Twelve months ago, Jelena Ostapenko arrived for her second Roland-Garros campaign without a single match win under her belt in Paris. Two weeks later, the 20-year-old had defeated Simona Halep in the final, proudly taking the trophy home to Latvia. Now the country is planning on showing off its bright new star of tennis.
Roland: Ostapenko's breakthrough revisited
Roland Magazine learns how Jelena Ostapenko's local tennis club reacted to her stunning comeback in last year's final.
On the outskirts of Riga, a large black building belonging to the ENRI Tennis Club has been named Halle Ostapenko (Ostapenko Hall). The building, which now houses three permanent new courts, rolled out the red carpet for its inauguration in November last year where the 20-year-old herself gave a speech. The hall is where she learnt to play the sport and where she continues to practise when not on tour.

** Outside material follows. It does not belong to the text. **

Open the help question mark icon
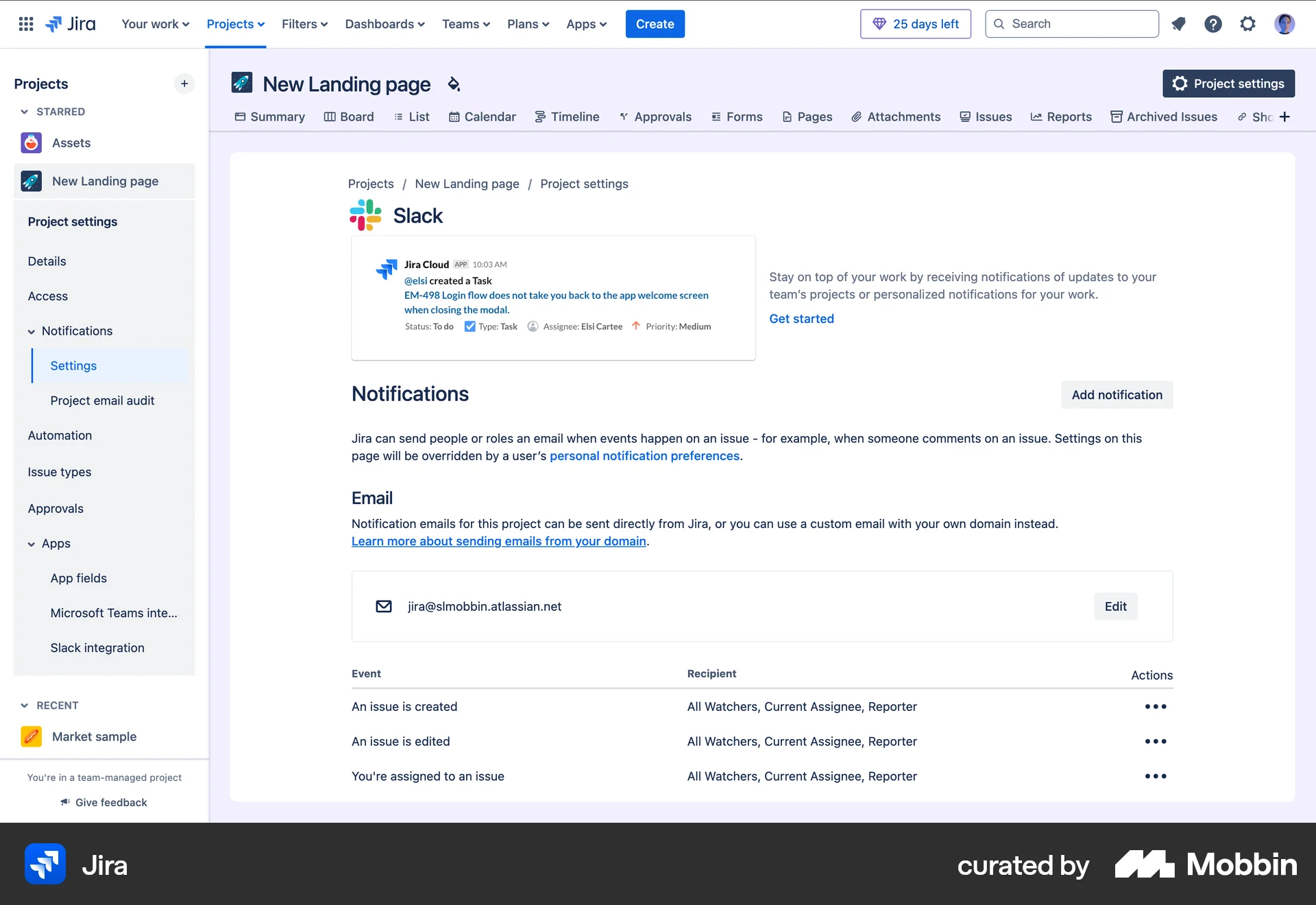The image size is (1316, 905). point(1213,23)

ENRI Tennis Club’s head of communications, Anastasija, recalled the atmosphere at the “family reunion” gathering for last year’s Roland-Garros final at the club, where much of the attention turned to the barbecue after Ostapenko conceded the opening set to Halep.
When she stormed back to win the second set from 0-3 down, all talk and eating stopped with all eyes glued to the screen.
As Anabel Medina Garrigues, assistant coach to Ostapenko last year, noted, the subsequent victory was made all the more sweet due to its unexpected nature. This was a young athlete who very nearly became a professional dancer instead of a tennis player until she won the Petits As tournament in Tarbes, France, in 2011.
“We knew she had potential, but no one imagined that she would win such an important tournament so young,” Medina Garrigues said. “Like a lot of players from Eastern Europe, she knows how to handle pressure. It makes them even stronger.”